Аветисян распахнул дверь. В кабину ворвалось:
Весь мир насилья мы разрушим
До основанья, а затем
Мы наш, мы новый мир построим,
Кто был ничем, тот станет всем.
Павел запел:
Это есть наш последний
И решительный бой,
С Интернационалом
Воспрянет род людской!
Пел Аветисян, пел Пьянков, пел Нёма Брок, пели все зимовщики:
Никто не даст нам избавленья
Ни бог, ни царь и не герой,
Добьемся мы освобожденья
Своею собственной рукой.
Несся самолет надо льдом, и гремела в нем песня революции, которая всегда побеждает, которая дает силы победить, которая заставляет за победу бороться и добиться ее.
– Заструги?! – крикнул Павел. – Как там эти проклятые заструги, Геворк?
– Поперечные.
– Лед?
Геворк долго молчал, а потом тихо ответил:
– Лед такой же.
– Что впереди?
– Туман.
– Трещины?
– Нет.
– Торосы?
– Тоже нет.
– Устал, Нёма?
– Ничего.
– Держи крепче, я посмотрю.
Павел приподнялся и увидел впереди белый лед.
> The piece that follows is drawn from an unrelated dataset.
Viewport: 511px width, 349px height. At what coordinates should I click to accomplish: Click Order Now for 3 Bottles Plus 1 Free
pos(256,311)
Он увидел его одновременно с Аветисяном.
И машина пошла вниз, на белый толстый лед, который должен выдержать самолет, который обязан выдержать самолет, который не может не выдержать самолета.
Стало тихо и звонко. Все сидели в оцепенении, закрыв глаза. Пьянков дышал тяжело, с хрипом. Мотор выключили, и сейчас было слышно тяжелое хриплое дыхание Пьянкова и ничего больше.
– Пошли смотреть лед, – сказал Павел, – пошли, ребята.
Он хотел подняться, но почувствовал, что подняться не может: в ногах была пудовая тяжесть. Руки тряслись, во рту было так, словно он полчаса жевал окурок.
– Отдохни, – сказал Аветисян и вытер ему своим кашне мокрую шею.
– Если бы каждый человек в мире был хоть немножечко музыкантом, то, ей-богу, жилось бы всем хорошо и спокойно, – сказал Годенко и закурил.
Он прилетел на станцию "Северный полюс" и сейчас сидел в балке у начальника.
Только что кончили передавать "Испанскую сюиту" Лало. Ее играл известный советский скрипач Игорь Безродный. Годенко отдыхал с ним прошлым летом в Коктебеле. Они жили рядом, и Годенко любил смотреть, как работал скрипач. Было жарко, он ходил по комнате без рубашки, и обычно доброе и милое лицо его менялось: играя, он поджимал по-стариковски губы и сердито хмурил брови. Он очень внимательно слушал себя и хмурился еще больше, когда играл не так, как ему хотелось. У него были интересные руки: предплечье округлое, женственное, средняя часть – тоже мягкая, скрыто мускулистая, и кулак боксера. Но когда он играл, пальцы его и сама кисть становились необыкновенно подвижными, легкими и чуткими.
"Гениальный Крейслер, – сказал скрипач Годенко, – учил сонату Бетховена шесть лет". Годенко это понравилось: он считал, что музыка сродни исследованию в Арктике. Годы и труд – лучшее мерило успеха. И вернейшая тому гарантия.